# [MATERIAL SUPPLIED]
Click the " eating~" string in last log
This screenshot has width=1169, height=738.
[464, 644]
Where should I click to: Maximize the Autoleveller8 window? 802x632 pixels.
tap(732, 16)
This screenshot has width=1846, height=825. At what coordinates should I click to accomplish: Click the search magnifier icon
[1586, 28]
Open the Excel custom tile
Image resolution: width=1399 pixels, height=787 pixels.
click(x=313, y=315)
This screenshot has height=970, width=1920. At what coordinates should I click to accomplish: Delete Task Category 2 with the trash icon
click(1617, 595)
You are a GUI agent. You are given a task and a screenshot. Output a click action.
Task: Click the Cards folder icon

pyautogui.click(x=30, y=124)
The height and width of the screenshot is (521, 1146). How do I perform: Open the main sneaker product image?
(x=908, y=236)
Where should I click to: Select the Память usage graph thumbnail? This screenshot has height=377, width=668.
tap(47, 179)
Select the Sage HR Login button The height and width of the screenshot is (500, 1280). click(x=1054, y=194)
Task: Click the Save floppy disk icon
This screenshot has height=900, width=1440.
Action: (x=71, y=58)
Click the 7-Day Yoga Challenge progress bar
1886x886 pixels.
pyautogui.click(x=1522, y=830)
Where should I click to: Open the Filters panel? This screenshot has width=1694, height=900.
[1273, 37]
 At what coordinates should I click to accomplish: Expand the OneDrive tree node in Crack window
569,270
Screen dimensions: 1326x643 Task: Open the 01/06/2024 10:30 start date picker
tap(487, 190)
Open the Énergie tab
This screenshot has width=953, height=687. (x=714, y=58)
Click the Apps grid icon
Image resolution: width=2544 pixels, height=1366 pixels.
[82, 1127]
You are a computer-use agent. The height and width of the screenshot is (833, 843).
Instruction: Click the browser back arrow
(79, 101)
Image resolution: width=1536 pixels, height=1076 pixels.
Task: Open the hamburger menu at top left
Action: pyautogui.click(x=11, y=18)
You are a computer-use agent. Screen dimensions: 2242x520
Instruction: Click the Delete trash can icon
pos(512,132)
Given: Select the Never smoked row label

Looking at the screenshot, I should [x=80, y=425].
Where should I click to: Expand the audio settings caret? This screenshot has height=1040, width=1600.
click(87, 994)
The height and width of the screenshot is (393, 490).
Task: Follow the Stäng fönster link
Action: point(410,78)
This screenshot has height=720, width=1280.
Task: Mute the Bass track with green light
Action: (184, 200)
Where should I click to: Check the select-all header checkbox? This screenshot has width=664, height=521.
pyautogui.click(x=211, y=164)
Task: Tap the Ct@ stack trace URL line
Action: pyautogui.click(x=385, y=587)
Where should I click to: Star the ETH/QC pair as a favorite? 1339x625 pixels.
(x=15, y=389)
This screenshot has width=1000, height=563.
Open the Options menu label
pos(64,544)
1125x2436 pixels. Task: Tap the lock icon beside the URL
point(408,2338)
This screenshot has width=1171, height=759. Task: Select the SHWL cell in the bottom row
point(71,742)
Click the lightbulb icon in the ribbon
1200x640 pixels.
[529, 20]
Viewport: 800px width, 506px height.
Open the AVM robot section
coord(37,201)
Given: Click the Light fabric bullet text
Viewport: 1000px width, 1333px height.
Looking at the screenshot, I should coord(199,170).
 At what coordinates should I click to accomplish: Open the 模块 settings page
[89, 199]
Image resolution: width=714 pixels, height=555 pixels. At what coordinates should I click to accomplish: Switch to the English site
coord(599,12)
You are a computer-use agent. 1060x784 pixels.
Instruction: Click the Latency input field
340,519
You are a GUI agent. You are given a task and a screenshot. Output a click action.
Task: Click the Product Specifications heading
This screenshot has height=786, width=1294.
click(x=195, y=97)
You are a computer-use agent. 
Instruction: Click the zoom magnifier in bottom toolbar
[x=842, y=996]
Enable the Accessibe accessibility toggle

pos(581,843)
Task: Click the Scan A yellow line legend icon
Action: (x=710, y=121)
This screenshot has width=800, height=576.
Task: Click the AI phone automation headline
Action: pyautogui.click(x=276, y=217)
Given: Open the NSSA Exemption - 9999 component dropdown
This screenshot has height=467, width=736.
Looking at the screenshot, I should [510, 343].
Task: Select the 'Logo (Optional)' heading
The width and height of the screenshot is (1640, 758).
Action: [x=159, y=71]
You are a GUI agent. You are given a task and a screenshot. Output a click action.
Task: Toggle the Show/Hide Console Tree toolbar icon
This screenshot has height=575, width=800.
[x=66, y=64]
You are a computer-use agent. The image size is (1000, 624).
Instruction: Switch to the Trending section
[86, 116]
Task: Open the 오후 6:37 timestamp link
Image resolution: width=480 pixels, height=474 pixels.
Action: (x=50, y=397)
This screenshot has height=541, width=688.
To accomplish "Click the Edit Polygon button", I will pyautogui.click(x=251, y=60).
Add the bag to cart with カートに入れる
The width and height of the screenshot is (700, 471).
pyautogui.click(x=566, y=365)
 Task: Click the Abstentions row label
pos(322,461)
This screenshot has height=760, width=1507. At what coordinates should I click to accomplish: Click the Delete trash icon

# [PROBLEM STATEMENT]
From the first line of the data above through the line containing "You are a computer-use agent. The height", repeat each line exactly, and add nothing.

# [RESPONSE TO THE TASK]
Click the " eating~" string in last log
This screenshot has width=1169, height=738.
[464, 644]
Where should I click to: Maximize the Autoleveller8 window? 802x632 pixels.
tap(732, 16)
This screenshot has width=1846, height=825. At what coordinates should I click to accomplish: Click the search magnifier icon
[1586, 28]
Open the Excel custom tile
Image resolution: width=1399 pixels, height=787 pixels.
click(x=313, y=315)
This screenshot has height=970, width=1920. At what coordinates should I click to accomplish: Delete Task Category 2 with the trash icon
click(1617, 595)
You are a GUI agent. You are given a task and a screenshot. Output a click action.
Task: Click the Cards folder icon

pyautogui.click(x=30, y=124)
The height and width of the screenshot is (521, 1146). How do I perform: Open the main sneaker product image?
(x=908, y=236)
Where should I click to: Select the Память usage graph thumbnail? This screenshot has height=377, width=668.
tap(47, 179)
Select the Sage HR Login button The height and width of the screenshot is (500, 1280). click(x=1054, y=194)
Task: Click the Save floppy disk icon
This screenshot has height=900, width=1440.
Action: (x=71, y=58)
Click the 7-Day Yoga Challenge progress bar
1886x886 pixels.
pyautogui.click(x=1522, y=830)
Where should I click to: Open the Filters panel? This screenshot has width=1694, height=900.
[1273, 37]
 At what coordinates should I click to accomplish: Expand the OneDrive tree node in Crack window
569,270
Screen dimensions: 1326x643 Task: Open the 01/06/2024 10:30 start date picker
tap(487, 190)
Open the Énergie tab
This screenshot has width=953, height=687. (x=714, y=58)
Click the Apps grid icon
Image resolution: width=2544 pixels, height=1366 pixels.
[82, 1127]
You are a computer-use agent. The height and width of the screenshot is (833, 843).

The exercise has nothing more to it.